____ Given passage

Arab- Crusades- Mamluks (600 AD - 1516 AD)

 

(636-750) Arab Rule

The sixth century witnessed an increased feeling of nationalism in Mount Lebanon and the Phoenician coast that gradually gave way to the name of Lebanon for the entire territory. The seventh century started the shaping of the multi-cultural Lebanon we know. The mountains became more populated especially by the Maronites and Marada. Later, the Aramaic/ Assyrians and Cheldanites joined them, escaping persecution. The followers of the new religion of Islam fit coherently in the community since most of them were not migrants from Arabian Peninsula, but locals who converted to Islam.


After Arab Muawyah was appointed as governor of Syria, he garrisoned troops to the Lebanese coast. Historians mention that the Arab-Muslims neither could, nor were willing to, fight in the mountains of Lebanon. Hence, they captured only coastal lands. Lebanon maintained a special situation with special autonomy. Some Arab historians wrote that Lebanon sometimes was not even treated as a part of the Islamic Empire. It was the only region were most of the population did not enter into the new religion of Islam.

While the Roman Empire army fell facing the Muslim troops, the Mountains of Lebanon stood still. Mauwyah had to pay financial tribute to the Lebanese- Maronites and Marada in order to stop their raids on Arab troops in 670 AD. Muawyah also seeked the Lebanese ship builders help to construct a navy. The Lebanese took care of the navigation while the Arabs led the troops in a successful battle against Cyprus 649 AD.

________

**Written instruction A**
According to the passage on Arab rule in Lebanon, in what year was tribute paid to the Maronites and Marada to stop their raids on Arab troops?

____ Rows

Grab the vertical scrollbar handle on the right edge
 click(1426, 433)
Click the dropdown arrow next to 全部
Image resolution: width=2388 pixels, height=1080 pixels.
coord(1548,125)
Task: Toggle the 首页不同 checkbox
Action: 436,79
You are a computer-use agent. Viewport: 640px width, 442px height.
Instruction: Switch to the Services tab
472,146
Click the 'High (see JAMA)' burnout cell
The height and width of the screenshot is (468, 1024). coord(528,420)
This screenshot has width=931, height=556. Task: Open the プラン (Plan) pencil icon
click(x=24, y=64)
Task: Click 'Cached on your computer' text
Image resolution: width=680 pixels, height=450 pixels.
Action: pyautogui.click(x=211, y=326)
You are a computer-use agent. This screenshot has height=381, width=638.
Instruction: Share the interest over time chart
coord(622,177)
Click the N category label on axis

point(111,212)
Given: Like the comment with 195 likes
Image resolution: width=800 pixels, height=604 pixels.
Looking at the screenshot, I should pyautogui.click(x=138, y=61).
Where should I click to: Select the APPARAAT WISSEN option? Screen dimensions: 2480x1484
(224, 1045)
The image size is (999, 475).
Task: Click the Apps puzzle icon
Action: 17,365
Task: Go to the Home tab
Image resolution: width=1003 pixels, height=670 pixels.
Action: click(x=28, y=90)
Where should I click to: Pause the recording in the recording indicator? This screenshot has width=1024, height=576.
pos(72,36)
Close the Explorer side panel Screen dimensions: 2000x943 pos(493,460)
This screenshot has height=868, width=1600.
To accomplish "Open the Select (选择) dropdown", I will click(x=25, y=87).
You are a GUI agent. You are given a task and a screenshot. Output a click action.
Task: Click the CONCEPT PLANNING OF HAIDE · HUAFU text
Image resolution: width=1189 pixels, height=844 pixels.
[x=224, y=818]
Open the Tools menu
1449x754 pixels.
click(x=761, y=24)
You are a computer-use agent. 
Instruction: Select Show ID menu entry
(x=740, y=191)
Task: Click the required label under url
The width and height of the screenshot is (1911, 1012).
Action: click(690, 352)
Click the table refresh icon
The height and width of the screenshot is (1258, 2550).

________

**Written instruction B**
In the records, print the lines from the line with "You are a computer-use agent. Viewport: 640px" to the line with "click(x=24, y=64)".

**Correct output A**
670 AD

**Correct output B**
You are a computer-use agent. Viewport: 640px width, 442px height.
Instruction: Switch to the Services tab
472,146
Click the 'High (see JAMA)' burnout cell
The height and width of the screenshot is (468, 1024). coord(528,420)
This screenshot has width=931, height=556. Task: Open the プラン (Plan) pencil icon
click(x=24, y=64)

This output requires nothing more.